At first it’s exciting, then it gets frustrating. Progress is slow. You feel like a ******, you celebrate small wins, but unless you commit daily with practice, conversation, and guidance, progress stalls. Apps like Babbel or Jumpspeak give you surface-level fixes, but in the real world they don’t hold up.
YouTube works the same way. Most people see success stories and assume it’s easy. What they miss are the years of trial, mistakes, and false starts.
One of my clients is proof. He spent six years dabbling and picked up 30K subscribers. Then he decided to get serious. He hired a coach (me!), worked the right frameworks, and committed.
In just twelve months he added 70K subscribers and hit the 100K mark. His views hit millions. His business grew so fast it forced a restructure. Most important of all, he finally felt the impact of his work.
The real game is commitment. It’s meant to feel overwhelming. Growth always feels slower than you want. Keep showing up, keep experimenting, and focus on improving 1% every day. That is how you win. The work to get there is way more than you think.
Here’s the part most creators don’t want to hear:
Think it’s simple because you grew a million dollar business? Wrong.
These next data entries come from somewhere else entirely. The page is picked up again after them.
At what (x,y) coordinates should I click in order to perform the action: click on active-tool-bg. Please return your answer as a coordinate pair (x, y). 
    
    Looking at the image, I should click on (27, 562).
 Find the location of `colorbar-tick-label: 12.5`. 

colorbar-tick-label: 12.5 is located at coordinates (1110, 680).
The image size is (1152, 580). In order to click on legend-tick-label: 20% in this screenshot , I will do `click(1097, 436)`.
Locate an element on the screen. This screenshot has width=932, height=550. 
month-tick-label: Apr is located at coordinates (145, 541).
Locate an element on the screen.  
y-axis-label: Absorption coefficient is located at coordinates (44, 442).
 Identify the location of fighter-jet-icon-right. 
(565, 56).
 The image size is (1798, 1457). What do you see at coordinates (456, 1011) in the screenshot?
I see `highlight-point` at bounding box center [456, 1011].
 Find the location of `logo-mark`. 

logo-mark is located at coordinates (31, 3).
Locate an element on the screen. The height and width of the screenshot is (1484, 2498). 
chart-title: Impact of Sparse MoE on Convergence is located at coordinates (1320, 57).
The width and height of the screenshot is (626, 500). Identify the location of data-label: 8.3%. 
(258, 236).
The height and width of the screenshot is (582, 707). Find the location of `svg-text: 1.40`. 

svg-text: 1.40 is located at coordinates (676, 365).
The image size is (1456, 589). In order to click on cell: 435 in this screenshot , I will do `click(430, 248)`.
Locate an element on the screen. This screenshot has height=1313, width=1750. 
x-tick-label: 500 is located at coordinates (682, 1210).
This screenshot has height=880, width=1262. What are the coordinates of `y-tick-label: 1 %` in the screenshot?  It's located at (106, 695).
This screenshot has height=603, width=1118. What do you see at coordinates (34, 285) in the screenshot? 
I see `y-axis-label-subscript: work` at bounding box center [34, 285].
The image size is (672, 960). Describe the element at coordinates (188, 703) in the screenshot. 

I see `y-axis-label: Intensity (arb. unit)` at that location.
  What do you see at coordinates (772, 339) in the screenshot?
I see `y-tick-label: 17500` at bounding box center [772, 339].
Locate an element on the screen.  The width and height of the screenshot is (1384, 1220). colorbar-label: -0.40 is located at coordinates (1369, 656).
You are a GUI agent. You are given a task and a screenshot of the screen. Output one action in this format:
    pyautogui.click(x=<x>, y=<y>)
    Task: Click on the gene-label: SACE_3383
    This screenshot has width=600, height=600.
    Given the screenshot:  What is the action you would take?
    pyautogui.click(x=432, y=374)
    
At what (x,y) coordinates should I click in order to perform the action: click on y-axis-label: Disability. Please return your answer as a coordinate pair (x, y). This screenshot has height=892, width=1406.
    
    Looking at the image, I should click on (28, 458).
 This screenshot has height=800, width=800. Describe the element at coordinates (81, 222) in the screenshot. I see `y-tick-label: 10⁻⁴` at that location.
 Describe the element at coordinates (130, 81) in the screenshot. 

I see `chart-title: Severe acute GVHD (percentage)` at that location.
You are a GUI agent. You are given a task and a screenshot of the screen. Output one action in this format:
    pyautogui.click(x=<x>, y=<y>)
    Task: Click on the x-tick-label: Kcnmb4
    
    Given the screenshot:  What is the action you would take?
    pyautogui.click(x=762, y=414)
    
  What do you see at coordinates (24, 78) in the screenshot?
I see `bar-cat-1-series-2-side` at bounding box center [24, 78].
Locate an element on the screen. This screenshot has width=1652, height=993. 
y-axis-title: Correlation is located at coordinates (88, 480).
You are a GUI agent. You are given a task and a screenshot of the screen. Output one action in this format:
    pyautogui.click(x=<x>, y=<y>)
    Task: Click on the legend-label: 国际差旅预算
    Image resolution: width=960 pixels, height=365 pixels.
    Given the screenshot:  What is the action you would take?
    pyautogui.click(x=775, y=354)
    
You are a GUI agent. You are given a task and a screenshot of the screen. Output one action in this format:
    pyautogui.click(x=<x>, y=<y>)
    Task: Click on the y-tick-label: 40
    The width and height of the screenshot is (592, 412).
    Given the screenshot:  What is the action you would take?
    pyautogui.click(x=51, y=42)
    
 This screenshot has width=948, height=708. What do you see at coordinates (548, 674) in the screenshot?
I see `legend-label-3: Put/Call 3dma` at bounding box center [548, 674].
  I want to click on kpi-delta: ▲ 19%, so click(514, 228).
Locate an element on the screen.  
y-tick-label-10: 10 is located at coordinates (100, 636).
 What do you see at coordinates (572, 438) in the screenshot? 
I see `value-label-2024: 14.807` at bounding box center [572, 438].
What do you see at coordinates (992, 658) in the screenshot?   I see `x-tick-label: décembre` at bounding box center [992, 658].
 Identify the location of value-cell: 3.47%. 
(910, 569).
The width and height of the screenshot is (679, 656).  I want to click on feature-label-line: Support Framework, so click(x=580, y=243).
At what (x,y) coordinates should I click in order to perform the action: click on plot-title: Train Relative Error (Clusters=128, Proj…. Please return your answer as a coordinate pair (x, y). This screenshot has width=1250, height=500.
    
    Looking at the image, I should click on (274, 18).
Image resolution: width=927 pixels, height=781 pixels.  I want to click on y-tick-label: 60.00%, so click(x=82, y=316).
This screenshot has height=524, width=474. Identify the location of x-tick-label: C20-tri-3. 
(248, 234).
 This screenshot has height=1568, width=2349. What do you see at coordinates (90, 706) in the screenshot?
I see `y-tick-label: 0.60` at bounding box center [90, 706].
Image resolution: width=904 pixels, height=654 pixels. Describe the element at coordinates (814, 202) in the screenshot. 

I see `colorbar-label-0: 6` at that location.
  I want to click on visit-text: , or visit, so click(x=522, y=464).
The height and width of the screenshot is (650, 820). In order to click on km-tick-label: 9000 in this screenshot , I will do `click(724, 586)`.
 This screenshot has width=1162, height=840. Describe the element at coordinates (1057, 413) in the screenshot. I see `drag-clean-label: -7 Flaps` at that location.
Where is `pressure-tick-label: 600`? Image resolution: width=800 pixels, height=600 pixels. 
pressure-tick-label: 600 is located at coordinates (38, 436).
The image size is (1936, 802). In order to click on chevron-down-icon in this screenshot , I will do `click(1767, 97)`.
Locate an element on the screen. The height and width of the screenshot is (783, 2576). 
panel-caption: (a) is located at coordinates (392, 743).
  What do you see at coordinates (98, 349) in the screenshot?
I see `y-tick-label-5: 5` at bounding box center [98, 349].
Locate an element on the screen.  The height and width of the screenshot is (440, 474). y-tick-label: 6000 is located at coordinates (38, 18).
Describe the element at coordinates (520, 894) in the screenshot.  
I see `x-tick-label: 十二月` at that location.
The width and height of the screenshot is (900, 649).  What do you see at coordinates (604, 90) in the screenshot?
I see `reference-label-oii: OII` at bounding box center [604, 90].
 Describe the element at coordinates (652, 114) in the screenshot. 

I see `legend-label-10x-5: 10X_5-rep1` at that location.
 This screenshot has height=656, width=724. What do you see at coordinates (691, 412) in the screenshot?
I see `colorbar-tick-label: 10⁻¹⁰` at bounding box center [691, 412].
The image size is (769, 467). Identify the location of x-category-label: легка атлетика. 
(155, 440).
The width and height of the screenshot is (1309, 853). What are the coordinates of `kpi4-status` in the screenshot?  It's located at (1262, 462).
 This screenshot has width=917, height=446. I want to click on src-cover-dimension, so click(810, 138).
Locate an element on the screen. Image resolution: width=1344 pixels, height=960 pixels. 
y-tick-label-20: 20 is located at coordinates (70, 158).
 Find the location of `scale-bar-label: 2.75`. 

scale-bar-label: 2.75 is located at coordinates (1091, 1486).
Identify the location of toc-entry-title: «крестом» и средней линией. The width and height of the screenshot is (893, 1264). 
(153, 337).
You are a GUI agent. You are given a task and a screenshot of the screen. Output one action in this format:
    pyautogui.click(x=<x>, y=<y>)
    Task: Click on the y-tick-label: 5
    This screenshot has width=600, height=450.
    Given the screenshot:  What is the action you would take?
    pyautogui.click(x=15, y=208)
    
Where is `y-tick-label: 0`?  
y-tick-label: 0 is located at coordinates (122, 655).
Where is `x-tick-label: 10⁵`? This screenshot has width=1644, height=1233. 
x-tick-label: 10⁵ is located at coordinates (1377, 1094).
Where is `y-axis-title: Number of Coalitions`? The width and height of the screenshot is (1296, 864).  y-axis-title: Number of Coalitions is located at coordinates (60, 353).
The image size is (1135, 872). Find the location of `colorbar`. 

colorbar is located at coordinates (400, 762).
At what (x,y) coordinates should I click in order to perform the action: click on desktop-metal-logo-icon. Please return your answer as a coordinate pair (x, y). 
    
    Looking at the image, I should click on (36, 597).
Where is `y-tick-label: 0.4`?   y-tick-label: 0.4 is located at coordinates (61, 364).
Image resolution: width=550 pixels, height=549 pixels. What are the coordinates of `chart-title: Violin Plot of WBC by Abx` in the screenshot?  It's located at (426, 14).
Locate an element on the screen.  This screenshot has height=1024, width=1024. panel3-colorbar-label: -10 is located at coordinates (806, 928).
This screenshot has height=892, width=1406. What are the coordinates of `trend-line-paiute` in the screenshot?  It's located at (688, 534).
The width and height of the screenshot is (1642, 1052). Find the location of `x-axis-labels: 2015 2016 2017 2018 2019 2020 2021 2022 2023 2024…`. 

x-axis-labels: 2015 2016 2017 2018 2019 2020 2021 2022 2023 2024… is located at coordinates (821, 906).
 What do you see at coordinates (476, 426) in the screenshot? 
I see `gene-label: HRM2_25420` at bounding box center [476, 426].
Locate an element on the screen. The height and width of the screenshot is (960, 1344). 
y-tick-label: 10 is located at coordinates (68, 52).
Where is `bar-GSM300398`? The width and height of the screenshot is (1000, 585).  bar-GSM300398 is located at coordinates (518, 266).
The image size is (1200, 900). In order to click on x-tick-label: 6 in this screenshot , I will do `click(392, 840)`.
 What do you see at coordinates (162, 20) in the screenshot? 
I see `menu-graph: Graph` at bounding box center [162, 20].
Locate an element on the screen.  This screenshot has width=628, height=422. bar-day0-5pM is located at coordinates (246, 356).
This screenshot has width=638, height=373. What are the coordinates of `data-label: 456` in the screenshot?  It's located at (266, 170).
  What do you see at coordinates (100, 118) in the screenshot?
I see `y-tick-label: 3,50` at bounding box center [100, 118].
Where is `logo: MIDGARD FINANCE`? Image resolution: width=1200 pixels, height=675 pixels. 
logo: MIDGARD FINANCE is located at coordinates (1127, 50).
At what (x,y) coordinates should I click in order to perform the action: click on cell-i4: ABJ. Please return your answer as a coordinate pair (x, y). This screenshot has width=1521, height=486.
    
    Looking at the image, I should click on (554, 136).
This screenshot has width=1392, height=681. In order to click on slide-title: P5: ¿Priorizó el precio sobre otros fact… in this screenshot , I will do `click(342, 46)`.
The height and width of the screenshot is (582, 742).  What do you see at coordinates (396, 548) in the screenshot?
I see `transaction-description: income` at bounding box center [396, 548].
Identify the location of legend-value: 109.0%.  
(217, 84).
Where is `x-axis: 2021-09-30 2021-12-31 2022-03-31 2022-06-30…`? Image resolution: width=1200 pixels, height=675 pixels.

Think you can outsource it like you do your main business? Wrong
Think a video a week cuts it? Wrong. It takes 3-6.
Think one thumbnail per video is enough? Wrong. Try 3-9.
Think you can post and walk away? Wrong. The first 48 hours demand constant analysis and adjustment.
Think you can wing it without preproduction? Wrong. Skip it and your video is dead before upload.
This is a new world with new rules. The ones who commit will win. The ones who dabble will stay stuck.